Accounts of lithium salts being used to treat numerous maladies, including those of a mental nature, date back to the 19th century. But John F. Cade, an Australian psychiatrist, gets the credit for its discovery as a treatment for mania.

COVER STORY

Discoveries: How Lithium Became A Drug

Cade was a 37-year-old medical officer working on the outskirts of Melbourne when he published his now-famous 1949 report, “Lithium Salts in the Treatment of Psychotic Excitement,” in the Medical Journal of Australia.

During World War II, Cade spent three years incarcerated in a prisoner-of-war camp in Singapore. There, he came to believe that there must be some sort of underlying physical cause of manic-depressive illness. There seemed to be no correlation between the stress of the camp and who developed psychiatric illnesses. Also, when he did postmortem examinations of patients in the camp who suffered from psychiatric illness, Cade discovered they all had some sort of underlying pathology, such as a tumor.

Cade hypothesized that manic-depressive illness was not unlike thyroid conditions. In the manic phase patients had too much of some biochemical while in the depressive phase they had too little. After Cade returned from the war, he set up a laboratory in a converted wooden shed on the hospital grounds where he was working. He began a search for this “toxic agent” in the urine of manic patients.

He injected guinea pigs with urine from patients suffering from mania, melancholia, and schizophrenia, as well as with urine from healthy patients. The urine of the manic patients proved to be particularly toxic. Cade then injected the guinea pigs with purified nitrogen-containing compounds of urine and discovered that urea brought about death in the same way that the urine of manic patients did.
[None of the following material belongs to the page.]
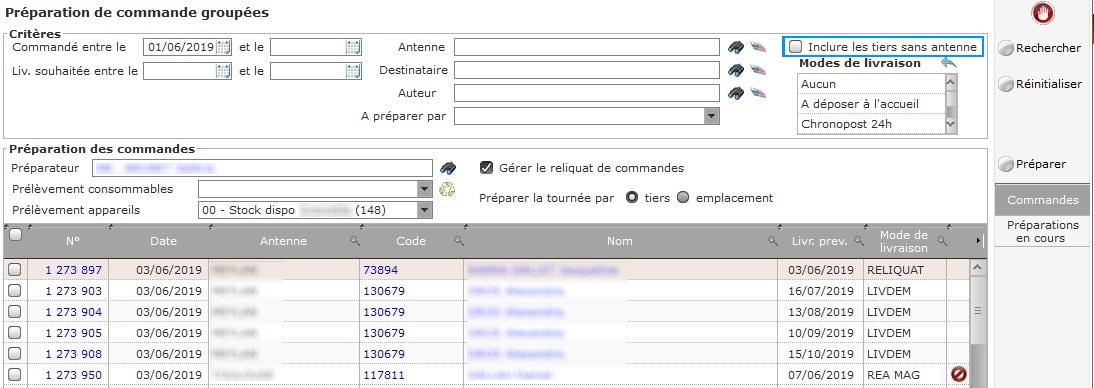Enable Inclure les tiers sans antenne
1094x388 pixels.
(x=795, y=47)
This didn’t explain why the urine of manic patients was more toxic than healthy urine to the guinea pigs, but it set him searching for chemicals that could reduce or amplify the effects of urea. He’d observed that uric acid slightly enhanced urea’s toxicity, but he had trouble getting the compound to dissolve in water.

So Cade turned to its lithium salt. When he injected guinea pigs with this compound and urea, it diminished the latter’s toxicity. Reasoning that the lithium was responsible, he injected the guinea pigs with lithium carbonate and urea and found the same results. Furthermore, large doses of lithium carbonate made the creatures lethargic.

Cade then started taking lithium carbonate to make sure the compound was safe. After convincing himself it was, he administered the salt to patients with mania, schizophrenia, and melancholia. “The effect on the patients with mania was dramatic,” write Philip B. Mitchell and Dusan Hadzi-Pavlovic, of Australia’s University of New South Wales, in a commentary on the significance of the discovery (Bull. World Health Organ. 2000, 78, 515). “The first patient to be given lithium had long been the most troublesome on the ward, but he settled down within three weeks and was able to leave hospital 12 weeks later.” The ion had no effect on those suffering from schizophrenia or melancholia.

Cade did not pursue lithium any further. And, as Mitchell and Hadzi-Pavlovic note, it’s surprising that anyone took note of his discovery because it coincided with accounts of lithium toxicity in cardiac patients in the U.S.

Mogens Schou, a Danish psychiatrist, and his colleague Poul Christian Baastrup undertook the research that would eventually convince the medical community of lithium’s efficacy in treating bipolar disorder. The U.S. Food & Drug Administration approved lithium for the treatment of mania in 1970.

“Cade’s discovery has been ungenerously described as serendipitous, and even Cade himself (a humble and self-deprecating man) described it in such terms,” write Mitchell and Hadzi-Pavlovic. “Such comments do not, however, acknowledge that many significant discoveries arise from keen, curious minds recognizing the importance of unexpected observations during systematic research.”